Tarea a realizar — Cita textualmente todos los ítems que siguen, línea por línea y sin alterar nada.

Material proporcionado —
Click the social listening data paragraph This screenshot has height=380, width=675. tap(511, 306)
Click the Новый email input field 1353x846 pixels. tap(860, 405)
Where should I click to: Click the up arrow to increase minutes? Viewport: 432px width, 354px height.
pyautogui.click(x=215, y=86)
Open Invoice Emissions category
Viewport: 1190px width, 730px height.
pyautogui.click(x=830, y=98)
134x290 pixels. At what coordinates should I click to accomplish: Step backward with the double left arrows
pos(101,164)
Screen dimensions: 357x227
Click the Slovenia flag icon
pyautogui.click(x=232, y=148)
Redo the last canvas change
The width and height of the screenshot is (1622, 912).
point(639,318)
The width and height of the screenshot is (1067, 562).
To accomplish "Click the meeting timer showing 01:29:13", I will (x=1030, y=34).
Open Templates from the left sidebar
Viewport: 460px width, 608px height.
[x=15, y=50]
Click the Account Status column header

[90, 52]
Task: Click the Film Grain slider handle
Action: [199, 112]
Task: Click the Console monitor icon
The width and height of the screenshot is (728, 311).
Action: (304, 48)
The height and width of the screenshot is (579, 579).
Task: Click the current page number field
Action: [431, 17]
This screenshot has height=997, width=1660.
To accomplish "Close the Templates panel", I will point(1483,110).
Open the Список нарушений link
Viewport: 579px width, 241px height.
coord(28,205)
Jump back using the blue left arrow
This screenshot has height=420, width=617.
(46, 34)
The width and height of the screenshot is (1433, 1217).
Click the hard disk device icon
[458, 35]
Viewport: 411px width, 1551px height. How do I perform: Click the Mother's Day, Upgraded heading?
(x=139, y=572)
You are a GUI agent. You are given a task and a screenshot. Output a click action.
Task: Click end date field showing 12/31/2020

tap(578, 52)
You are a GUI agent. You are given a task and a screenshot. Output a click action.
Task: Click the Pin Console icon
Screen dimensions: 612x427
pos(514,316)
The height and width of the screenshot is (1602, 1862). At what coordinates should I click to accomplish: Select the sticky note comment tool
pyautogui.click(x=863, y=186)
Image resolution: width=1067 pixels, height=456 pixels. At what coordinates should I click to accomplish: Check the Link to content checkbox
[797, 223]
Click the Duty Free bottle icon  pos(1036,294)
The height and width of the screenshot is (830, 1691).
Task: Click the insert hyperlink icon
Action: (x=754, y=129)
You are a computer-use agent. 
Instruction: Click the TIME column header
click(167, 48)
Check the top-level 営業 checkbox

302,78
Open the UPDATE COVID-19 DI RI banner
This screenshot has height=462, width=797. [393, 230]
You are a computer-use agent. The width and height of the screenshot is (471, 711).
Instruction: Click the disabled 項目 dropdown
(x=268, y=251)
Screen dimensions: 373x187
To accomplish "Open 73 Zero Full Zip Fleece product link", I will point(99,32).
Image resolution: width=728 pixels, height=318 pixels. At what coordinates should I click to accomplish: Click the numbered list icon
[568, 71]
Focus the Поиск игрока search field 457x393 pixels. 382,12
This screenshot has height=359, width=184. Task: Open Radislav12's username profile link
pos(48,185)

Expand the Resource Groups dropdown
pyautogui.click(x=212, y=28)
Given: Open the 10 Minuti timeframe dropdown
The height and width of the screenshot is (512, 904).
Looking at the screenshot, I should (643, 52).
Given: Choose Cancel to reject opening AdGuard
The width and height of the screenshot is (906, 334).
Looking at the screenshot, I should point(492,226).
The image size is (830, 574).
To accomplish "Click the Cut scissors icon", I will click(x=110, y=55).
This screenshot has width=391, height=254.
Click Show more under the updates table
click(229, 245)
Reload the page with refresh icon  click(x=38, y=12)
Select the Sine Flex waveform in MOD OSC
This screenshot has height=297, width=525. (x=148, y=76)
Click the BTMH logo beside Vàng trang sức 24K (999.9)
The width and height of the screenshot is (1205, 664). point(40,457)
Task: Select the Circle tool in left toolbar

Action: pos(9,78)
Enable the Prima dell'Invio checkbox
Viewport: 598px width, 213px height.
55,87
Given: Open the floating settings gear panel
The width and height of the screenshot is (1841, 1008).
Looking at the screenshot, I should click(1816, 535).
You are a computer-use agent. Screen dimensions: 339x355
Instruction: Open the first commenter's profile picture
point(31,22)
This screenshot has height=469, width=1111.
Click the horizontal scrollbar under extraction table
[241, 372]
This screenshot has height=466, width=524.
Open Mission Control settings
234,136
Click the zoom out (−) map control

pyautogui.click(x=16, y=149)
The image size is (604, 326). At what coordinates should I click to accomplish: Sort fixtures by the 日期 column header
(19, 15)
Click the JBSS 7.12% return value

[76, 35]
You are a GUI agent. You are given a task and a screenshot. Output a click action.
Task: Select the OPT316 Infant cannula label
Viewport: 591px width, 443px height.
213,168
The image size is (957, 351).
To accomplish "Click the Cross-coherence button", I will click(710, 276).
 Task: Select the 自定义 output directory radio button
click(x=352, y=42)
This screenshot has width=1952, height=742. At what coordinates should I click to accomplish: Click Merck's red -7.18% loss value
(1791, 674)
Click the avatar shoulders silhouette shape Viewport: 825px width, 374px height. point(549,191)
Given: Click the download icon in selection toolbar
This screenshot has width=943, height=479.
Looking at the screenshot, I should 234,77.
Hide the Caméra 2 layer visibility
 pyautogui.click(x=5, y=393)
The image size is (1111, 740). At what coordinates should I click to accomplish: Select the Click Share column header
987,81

Respuesta al problema —
Click the social listening data paragraph This screenshot has height=380, width=675. tap(511, 306)
Click the Новый email input field 1353x846 pixels. tap(860, 405)
Where should I click to: Click the up arrow to increase minutes? Viewport: 432px width, 354px height.
pyautogui.click(x=215, y=86)
Open Invoice Emissions category
Viewport: 1190px width, 730px height.
pyautogui.click(x=830, y=98)
134x290 pixels. At what coordinates should I click to accomplish: Step backward with the double left arrows
pos(101,164)
Screen dimensions: 357x227
Click the Slovenia flag icon
pyautogui.click(x=232, y=148)
Redo the last canvas change
The width and height of the screenshot is (1622, 912).
point(639,318)
The width and height of the screenshot is (1067, 562).
To accomplish "Click the meeting timer showing 01:29:13", I will (x=1030, y=34).
Open Templates from the left sidebar
Viewport: 460px width, 608px height.
[x=15, y=50]
Click the Account Status column header

[90, 52]
Task: Click the Film Grain slider handle
Action: [199, 112]
Task: Click the Console monitor icon
The width and height of the screenshot is (728, 311).
Action: (304, 48)
The height and width of the screenshot is (579, 579).
Task: Click the current page number field
Action: [431, 17]
This screenshot has height=997, width=1660.
To accomplish "Close the Templates panel", I will point(1483,110).
Open the Список нарушений link
Viewport: 579px width, 241px height.
coord(28,205)
Jump back using the blue left arrow
This screenshot has height=420, width=617.
(46, 34)
The width and height of the screenshot is (1433, 1217).
Click the hard disk device icon
[458, 35]
Viewport: 411px width, 1551px height. How do I perform: Click the Mother's Day, Upgraded heading?
(x=139, y=572)
You are a GUI agent. You are given a task and a screenshot. Output a click action.
Task: Click end date field showing 12/31/2020

tap(578, 52)
You are a GUI agent. You are given a task and a screenshot. Output a click action.
Task: Click the Pin Console icon
Screen dimensions: 612x427
pos(514,316)
The height and width of the screenshot is (1602, 1862). At what coordinates should I click to accomplish: Select the sticky note comment tool
pyautogui.click(x=863, y=186)
Image resolution: width=1067 pixels, height=456 pixels. At what coordinates should I click to accomplish: Check the Link to content checkbox
[797, 223]
Click the Duty Free bottle icon  pos(1036,294)
The height and width of the screenshot is (830, 1691).
Task: Click the insert hyperlink icon
Action: (x=754, y=129)
You are a computer-use agent. 
Instruction: Click the TIME column header
click(167, 48)
Check the top-level 営業 checkbox

302,78
Open the UPDATE COVID-19 DI RI banner
This screenshot has height=462, width=797. [393, 230]
You are a computer-use agent. The width and height of the screenshot is (471, 711).
Instruction: Click the disabled 項目 dropdown
(x=268, y=251)
Screen dimensions: 373x187
To accomplish "Open 73 Zero Full Zip Fleece product link", I will point(99,32).
Image resolution: width=728 pixels, height=318 pixels. At what coordinates should I click to accomplish: Click the numbered list icon
[568, 71]
Focus the Поиск игрока search field 457x393 pixels. 382,12
This screenshot has height=359, width=184. Task: Open Radislav12's username profile link
pos(48,185)

Expand the Resource Groups dropdown
pyautogui.click(x=212, y=28)
Given: Open the 10 Minuti timeframe dropdown
The height and width of the screenshot is (512, 904).
Looking at the screenshot, I should (643, 52).
Given: Choose Cancel to reject opening AdGuard
The width and height of the screenshot is (906, 334).
Looking at the screenshot, I should point(492,226).
The image size is (830, 574).
To accomplish "Click the Cut scissors icon", I will click(x=110, y=55).
This screenshot has width=391, height=254.
Click Show more under the updates table
click(229, 245)
Reload the page with refresh icon  click(x=38, y=12)
Select the Sine Flex waveform in MOD OSC
This screenshot has height=297, width=525. (x=148, y=76)
Click the BTMH logo beside Vàng trang sức 24K (999.9)
The width and height of the screenshot is (1205, 664). point(40,457)
Task: Select the Circle tool in left toolbar

Action: pos(9,78)
Enable the Prima dell'Invio checkbox
Viewport: 598px width, 213px height.
55,87
Given: Open the floating settings gear panel
The width and height of the screenshot is (1841, 1008).
Looking at the screenshot, I should click(1816, 535).
You are a computer-use agent. Screen dimensions: 339x355
Instruction: Open the first commenter's profile picture
point(31,22)
This screenshot has height=469, width=1111.
Click the horizontal scrollbar under extraction table
[241, 372]
This screenshot has height=466, width=524.
Open Mission Control settings
234,136
Click the zoom out (−) map control

pyautogui.click(x=16, y=149)
The image size is (604, 326). At what coordinates should I click to accomplish: Sort fixtures by the 日期 column header
(19, 15)
Click the JBSS 7.12% return value

[76, 35]
You are a GUI agent. You are given a task and a screenshot. Output a click action.
Task: Select the OPT316 Infant cannula label
Viewport: 591px width, 443px height.
213,168
The image size is (957, 351).
To accomplish "Click the Cross-coherence button", I will click(710, 276).
 Task: Select the 自定义 output directory radio button
click(x=352, y=42)
This screenshot has width=1952, height=742. At what coordinates should I click to accomplish: Click Merck's red -7.18% loss value
(1791, 674)
Click the avatar shoulders silhouette shape Viewport: 825px width, 374px height. point(549,191)
Given: Click the download icon in selection toolbar
This screenshot has width=943, height=479.
Looking at the screenshot, I should 234,77.
Hide the Caméra 2 layer visibility
 pyautogui.click(x=5, y=393)
The image size is (1111, 740). At what coordinates should I click to accomplish: Select the Click Share column header
987,81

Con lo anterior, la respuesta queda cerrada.